#### 元の文章
——
【ことわざ】
一鶏鳴けば万鶏歌う
【読み方】
いっけいなけばばんけいうたう
【意味】
一人の意見や行動につられて、多くの人が安易に同調し、その考えや動きが広がっていくことのたとえ。


【英語】
・When one goose drinks, all drink(一羽が飲めば、みな飲む)
【類義語】
・付和雷同(ふわらいどう)
・一犬虚に吠ゆれば万犬実に伝う(いっけんきょにほゆればばんけんじつにつたう)
【対義語】
・独立独歩(どくりつどっぽ)
「一鶏鳴けば万鶏歌う」の語源・由来
「一鶏鳴けば万鶏歌う」は、鶏の鳴き声が一羽から周囲へ広がっていく様子を、人間社会の同調に重ねたことわざです。一羽が鳴くと、ほかの鶏もつられて鳴き出すという具体的な光景から、一人の意見や行動に多くの人が軽くついていくことを表すようになりました。
このことわざでは、「歌う」が「鳴く」の意味で使われています。「歌う」には、音楽として声を出す意味だけでなく、鳥などがさえずる、鳴くという意味もあります。とくに古い用法では、鶏が時を告げることを「うたう」と表すこともありました。
古い漢文調の形としては、『藤氏醫談(とうしいだん)』(1803年・江戸時代後期、近藤隆昌著)に、「古曰。草蟲鳴則阜螽躍。一雞鳴則萬雞鳴。」という一節が出てきます。ここでは、一つの鳴き声にほかのものが応じるたとえとして、「一雞鳴則萬雞鳴」という形が用いられています。
『藤氏醫談』の文脈では、ある人々が新しい考え方を唱えると、それに続く人々が現れ、一時に広まる様子を述べるところにこの表現が置かれています。つまり、単に鶏の鳴き声を描いただけではなく、ある声に周囲が次々と反応する社会の動きを、鶏の連鎖的な鳴き声で言い表しているのです。
現在の形では、「一雞」「萬雞」の漢字が日本の常用的な表記に近い「一鶏」「万鶏」となり、終わりの「鳴く」にあたる部分が「歌う」と表されます。「歌う」は鳥が鳴く意味を持つため、「万鶏歌う」は「多くの鶏が声を合わせて鳴く」という意味として無理なく読めます。
このことわざの大切な点は、「影響力がある人をほめる表現」ではなく、「考えずに同調する危うさ」を示す表現であることです。最初の一声が正しいかどうかを確かめず、まわりがいっせいに同じ方向へ動くと、誤った意見やうわさまで大きく広がってしまうことがあります。
——
#### 渡された記録

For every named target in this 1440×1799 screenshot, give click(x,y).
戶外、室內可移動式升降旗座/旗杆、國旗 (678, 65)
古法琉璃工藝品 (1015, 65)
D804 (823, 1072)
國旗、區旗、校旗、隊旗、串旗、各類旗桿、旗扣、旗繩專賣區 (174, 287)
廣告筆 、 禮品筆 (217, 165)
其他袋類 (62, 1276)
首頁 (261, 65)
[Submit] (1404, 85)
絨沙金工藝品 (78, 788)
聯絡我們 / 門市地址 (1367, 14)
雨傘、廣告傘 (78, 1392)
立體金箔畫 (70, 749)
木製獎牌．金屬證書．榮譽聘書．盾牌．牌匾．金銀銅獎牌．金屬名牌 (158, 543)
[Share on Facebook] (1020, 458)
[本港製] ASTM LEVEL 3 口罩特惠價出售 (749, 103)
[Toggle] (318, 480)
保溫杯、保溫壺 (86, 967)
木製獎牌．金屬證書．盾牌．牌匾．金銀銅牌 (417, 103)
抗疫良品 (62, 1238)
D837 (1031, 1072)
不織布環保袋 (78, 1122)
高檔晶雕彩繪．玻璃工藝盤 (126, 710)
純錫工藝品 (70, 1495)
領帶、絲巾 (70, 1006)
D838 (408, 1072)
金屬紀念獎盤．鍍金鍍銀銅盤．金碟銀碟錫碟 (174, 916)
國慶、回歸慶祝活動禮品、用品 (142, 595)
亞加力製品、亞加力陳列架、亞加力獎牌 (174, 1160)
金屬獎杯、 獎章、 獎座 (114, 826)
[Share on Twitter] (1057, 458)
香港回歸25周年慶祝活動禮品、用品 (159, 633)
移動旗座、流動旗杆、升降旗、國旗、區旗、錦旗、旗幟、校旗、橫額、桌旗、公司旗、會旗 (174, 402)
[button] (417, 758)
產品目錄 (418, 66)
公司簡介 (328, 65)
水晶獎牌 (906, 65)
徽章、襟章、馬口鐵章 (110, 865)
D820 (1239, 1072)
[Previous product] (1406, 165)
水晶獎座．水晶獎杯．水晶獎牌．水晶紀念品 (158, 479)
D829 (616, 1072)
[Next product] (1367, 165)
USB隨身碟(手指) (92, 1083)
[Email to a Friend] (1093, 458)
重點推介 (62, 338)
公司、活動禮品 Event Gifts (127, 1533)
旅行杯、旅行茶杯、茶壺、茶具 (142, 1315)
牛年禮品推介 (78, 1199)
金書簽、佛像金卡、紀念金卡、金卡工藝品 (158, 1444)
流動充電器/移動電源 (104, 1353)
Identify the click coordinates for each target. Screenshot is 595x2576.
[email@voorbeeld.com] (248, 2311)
——
#### やること
a - 「一鶏鳴けば万鶏歌う」の解説のうち、「現在の形では、「一雞」「萬雞」で始まって「がってしまうことがあります。」で終わる部分を、「うわさ」を「流言」に置き換えて書き直してください。
b - 「一鶏鳴けば万鶏歌う」の解説を、最後の文のあとから書き継いでください。

#### この練習の答え
a -
現在の形では、「一雞」「萬雞」の漢字が日本の常用的な表記に近い「一鶏」「万鶏」となり、終わりの「鳴く」にあたる部分が「歌う」と表されます。「歌う」は鳥が鳴く意味を持つため、「万鶏歌う」は「多くの鶏が声を合わせて鳴く」という意味として無理なく読めます。
このことわざの大切な点は、「影響力がある人をほめる表現」ではなく、「考えずに同調する危うさ」を示す表現であることです。最初の一声が正しいかどうかを確かめず、まわりがいっせいに同じ方向へ動くと、誤った意見や流言まで大きく広がってしまうことがあります。

b -
そのため、「一鶏鳴けば万鶏歌う」は、集団の中で声の大きい意見や流行にすぐ流される場面に向いたことわざです。人の意見を聞くことは大切ですが、このことわざは、聞いたあとに自分で確かめ、考えることの大切さも静かに教えています。
「一鶏鳴けば万鶏歌う」の使い方




「一鶏鳴けば万鶏歌う」の例文
- 有名人の一言に多くの人がすぐ賛成し、一鶏鳴けば万鶏歌うように同じ意見が広がった。
- 根拠のないうわさがクラス中に広まったのは、一鶏鳴けば万鶏歌うの典型だ。
- 一鶏鳴けば万鶏歌うにならないよう、会議では少数意見にも耳を傾ける必要がある。
- 店の前に行列ができると、理由を知らない人まで並び始め、一鶏鳴けば万鶏歌うのような状態になった。
- 友人の投稿を確かめずに広めると、一鶏鳴けば万鶏歌うで誤情報を大きくしてしまう。
- 一鶏鳴けば万鶏歌うを避けるため、新聞部は情報の出どころを調べてから記事にした。
主な参考文献
・小学館国語辞典編集部編『精選版 日本国語大辞典』小学館、2005〜2006年。
・松村明監修、小学館大辞泉編集部編『大辞泉 第二版』小学館、2012年。
・北村孝一編『ことわざを知る辞典』小学館、2018年。
・近藤隆昌『藤氏醫談』1803年。
・小沢愛圀・山本文之助・増井一彦『英語諺語辞典』篠崎書林、1971年。